A outra ausência de relevo é a do defesa-central Cris, que se lesionou gravemente no início desta temporada, em Toulouse. Lembro que esse jogou terminou com uma derrota no último minuto e foi a primeira de duas derrotas consecutivas a contar para o campeonato francês. Se no caso de Coupet a direcção do Lyon não contratou nenhum guarda-redes e Perrin decidiu apostar em Vercoutre, já no caso de Cris o presidente Jean-Michel Aulas decidiu adquirir Anderson ao Benfica. É bastante notório que, sem Coupet e Cris, a linha mais recuada do Lyon deste início de época reage com mais lentidão e, além disso, não consegue impor o desejado equilíbrio emocional para superar os momentos mais críticos.


Faz sentido falar de crise?

É, pois, cedo para concluir que há uma crise em Gerland.

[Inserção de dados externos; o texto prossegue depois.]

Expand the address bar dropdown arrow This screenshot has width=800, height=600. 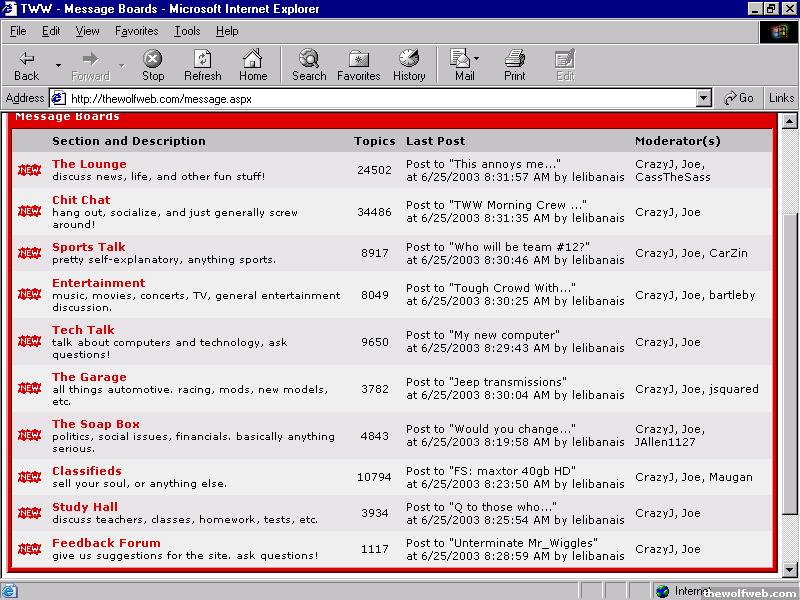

Apesar do grande impacto destas duas derrotas europeias contra o Barcelona e Rangers, o Lyon é, para todos os efeitos, líder da liga francesa (19 pontos ex aequo com o Nancy, que tem um jogo a menos) e tem o melhor ataque na prova com 18 golos marcados em 9 partidas.

Há três pontos a ter em consideração.

O primeiro é que já houve um período mais aceso de críticas nesta temporada quando o Lyon, com a lesão de Cris, sofreu duas derrotas consecutivas para a liga francesa (em Toulouse e em Lorient). Daí que também estas duas derrotas na Europa tragam novamente à superfície todo o tipo de problemas que o Lyon ostenta, aumentando, assim, a impaciência dos adeptos.

O segundo ponto tem a ver com a selecção do plantel e com aquilo que se pode esperar do trabalho de Alain Perrin. Mesmo apesar das vendas de Abidal, Tiago e Malouda, o Lyon tem claramente o melhor plantel de França e tem condições mais do que suficientes para revalidar o título nacional. No entanto, naquilo que concerne à presença na Liga dos Campeões, já podem subsistir mais dúvidas. Para 2007/8, o Lyon perdeu uma boa parte do domínio táctico e não vai conseguir superiorizar-se aos adversários mais fortes da mesma forma que o fazia anteriormente.

Finalmente, há um terceiro aspecto relacionado com as lesões de Coupet e Cris, uma vez que perder dois jogadores tão influentes – não só ao nível técnico, mas também no capítulo do tal equilíbrio emocional – não deixa de ser um grande revés nos planos de Perrin. Será que quando ambos estiverem em plenas condições físicas, o Lyon ainda poderá discutir a Liga dos Campeões?

Na Liga dos Campeões as hipóteses de sucesso não serão as melhores, mas isso não implica necessariamente a existência de uma crise, pois o Lyon tem tudo para ser heptacampeão e continuar a alargar o seu registo na história do futebol francês.